PT Chevron Pacific Indonesia membeberkan beberapa kendala dan tantangan dalam proses alih kelola Blok Rokan ke Pertamina Hulu Rokan (PHR). Kendala terbesar yang dihadapi yakni kondisi pandemi dan cakupan luas wilayah di Blok Rokan yang cukup besar.
Managing Director Chevron IndoAsia Business Unit & President Director CPI Albert Simanjuntak mengatakan telah mempersiapkan terminasi dan alih kelola di Blok Rokan sejak 2019. Namun, pandemi Covid-19 membuat perusahaan melakukan penyesuaian-penyesuaian, salah satunya dengan melakukan pemeriksaan fisik pada 113 ribu aset yang tersebar di daerah Blok Rokan.
"Harus diperiksa bersama-sama dengan SKK Migas, Kemenkeu, dan Kementerian ESDM sementara kita juga harus menjaga setiap orang yang terlibat, puji tuhan semua berjalan dengan lancar," kata Albert dalam diskusi Energy Corner CNBC Indonesia, Kamis (5/8).
Dalam mengatasi berbagai persoalan tersebut, kerja sama dan kolaborasi dengan SKK Migas dan PHR sangat penting. Dia pun berharap proses alih kelola ke PHR selaku operator berikutnya dapat rampung sebelum 9 Agustus 2021.
Chevron saat ini telah berhasil mengebor sumur yang ke 100 termasuk di antaranya adalah 11 sumur konversi. Adapun proses pengeboran sudah dimulai sejak akhir Desember tahun lalu.
Pengeboran dimulai dengan menggunakan satu rig, yang kemudian bertambah hingga mencapai delapan rig. Harapannya jumlah rig dapat bertambah kembali hingga mencapai total 9 rig sebelum alih kelola Blok Rokan berlangsung. "Kami akan terus menambah jumlah sumur yang akan dibor hingga hari terakhir 8 Agustus nanti," kata dia.

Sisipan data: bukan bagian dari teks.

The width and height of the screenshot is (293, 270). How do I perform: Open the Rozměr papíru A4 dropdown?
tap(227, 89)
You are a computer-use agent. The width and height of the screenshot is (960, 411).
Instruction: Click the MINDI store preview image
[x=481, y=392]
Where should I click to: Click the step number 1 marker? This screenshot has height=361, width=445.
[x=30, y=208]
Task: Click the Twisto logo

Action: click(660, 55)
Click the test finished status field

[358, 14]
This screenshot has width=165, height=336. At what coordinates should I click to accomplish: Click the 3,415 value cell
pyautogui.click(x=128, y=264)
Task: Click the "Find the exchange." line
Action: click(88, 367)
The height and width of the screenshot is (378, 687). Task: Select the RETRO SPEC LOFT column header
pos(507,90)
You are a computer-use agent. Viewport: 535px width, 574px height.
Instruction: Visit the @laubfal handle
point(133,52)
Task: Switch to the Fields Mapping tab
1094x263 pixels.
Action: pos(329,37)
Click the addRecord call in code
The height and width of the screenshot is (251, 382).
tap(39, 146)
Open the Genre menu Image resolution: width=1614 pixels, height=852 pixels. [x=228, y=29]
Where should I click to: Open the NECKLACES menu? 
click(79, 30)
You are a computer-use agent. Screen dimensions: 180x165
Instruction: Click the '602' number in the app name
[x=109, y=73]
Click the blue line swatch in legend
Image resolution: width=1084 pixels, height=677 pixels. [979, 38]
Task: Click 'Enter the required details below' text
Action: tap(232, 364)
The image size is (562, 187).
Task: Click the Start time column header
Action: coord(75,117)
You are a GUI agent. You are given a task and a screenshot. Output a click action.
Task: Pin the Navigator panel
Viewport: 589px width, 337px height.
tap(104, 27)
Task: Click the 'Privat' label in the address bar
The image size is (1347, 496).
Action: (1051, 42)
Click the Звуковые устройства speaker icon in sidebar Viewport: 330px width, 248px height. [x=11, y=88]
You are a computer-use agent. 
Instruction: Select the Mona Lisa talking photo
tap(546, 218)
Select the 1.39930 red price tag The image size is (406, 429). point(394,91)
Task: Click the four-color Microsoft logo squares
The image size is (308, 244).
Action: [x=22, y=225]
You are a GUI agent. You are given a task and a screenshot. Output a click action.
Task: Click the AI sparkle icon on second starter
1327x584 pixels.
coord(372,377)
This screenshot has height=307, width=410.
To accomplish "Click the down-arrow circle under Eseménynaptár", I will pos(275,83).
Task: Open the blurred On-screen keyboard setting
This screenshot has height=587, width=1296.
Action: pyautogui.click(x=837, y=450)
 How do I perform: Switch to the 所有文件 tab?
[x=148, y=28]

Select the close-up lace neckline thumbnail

PHR sebelumnya menyatakan tahun ini berencana untuk mengebor setidaknya 161 sumur di Blok Rokan setelah proses alih kelola dari Chevron rampung pada 9 Agustus mendatang.
Target tersebut lebih tinggi dibandingkan sebelumnya sebanyak 84 sumur. Direktur Utama PHR, Jaffee Arizon Suardin, menjelaskan bahwa ada tambahan target pengeboran sebanyak 77 sumur dari komitmen Chevron yang belum rampung sampai dengan masa alih kelola.
"Untuk itu persiapan terus kami lakukan. Pertamina sudah siap dari sisi jumlah rig sebanyak 16 hingga 17 rig, sumber daya manusia, dan material pendukungnya," ujarnya.
Wakil Kepala SKK Migas, Fatar Yani Abdurrahman, menjelaskan bahwa tidak tercapainya target pengeboran yang dikerjakan Chevron pada masa transisi ini karena terganjal pengadaan rig. Fatar mengatakan Chevron membutuhkan setidaknya 10 rig, namun hanya 6 rig yang sesuai dengan spesifikasi dan bisa digunakan.
Selain itu, Chevron juga hanya memiliki waktu kurang dari 10 bulan sejak penandatanganan komitmen investasi pada September 2020. Sedangkan pengeboran membutuhkan persiapan 2-3 bulan. "Oleh karena itu kami inisiatif jadikan satu program saja," kata Fatar.